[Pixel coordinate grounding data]

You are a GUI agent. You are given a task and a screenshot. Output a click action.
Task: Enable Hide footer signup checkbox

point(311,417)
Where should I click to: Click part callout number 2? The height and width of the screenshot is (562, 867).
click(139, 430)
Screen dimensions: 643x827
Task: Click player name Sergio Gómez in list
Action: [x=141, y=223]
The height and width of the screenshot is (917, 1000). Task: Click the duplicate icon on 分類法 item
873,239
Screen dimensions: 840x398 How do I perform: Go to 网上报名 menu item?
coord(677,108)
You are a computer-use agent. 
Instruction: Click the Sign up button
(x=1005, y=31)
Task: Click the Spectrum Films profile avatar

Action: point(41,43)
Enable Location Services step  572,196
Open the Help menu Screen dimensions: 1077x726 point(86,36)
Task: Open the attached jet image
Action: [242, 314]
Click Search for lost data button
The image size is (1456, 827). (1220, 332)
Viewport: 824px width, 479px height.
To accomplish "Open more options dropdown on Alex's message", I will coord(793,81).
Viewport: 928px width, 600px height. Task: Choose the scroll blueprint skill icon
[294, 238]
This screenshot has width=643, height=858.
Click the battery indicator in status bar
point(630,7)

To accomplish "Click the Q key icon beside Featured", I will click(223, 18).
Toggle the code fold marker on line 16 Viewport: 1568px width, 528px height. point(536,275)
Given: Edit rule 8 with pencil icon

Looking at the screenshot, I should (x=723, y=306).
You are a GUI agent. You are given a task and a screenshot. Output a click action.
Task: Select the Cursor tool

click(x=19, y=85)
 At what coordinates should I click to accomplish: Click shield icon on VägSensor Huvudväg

§ What the exercise asks
For this exercise, repeat exactly the lines of the data above from the one with "The height and width of the screenshot is (917, 1000)." down to the one with "Enable Location Services", both end lines included.

§ Solved exercise
The height and width of the screenshot is (917, 1000). Task: Click the duplicate icon on 分類法 item
873,239
Screen dimensions: 840x398 How do I perform: Go to 网上报名 menu item?
coord(677,108)
You are a computer-use agent. 
Instruction: Click the Sign up button
(x=1005, y=31)
Task: Click the Spectrum Films profile avatar

Action: point(41,43)
Enable Location Services step  572,196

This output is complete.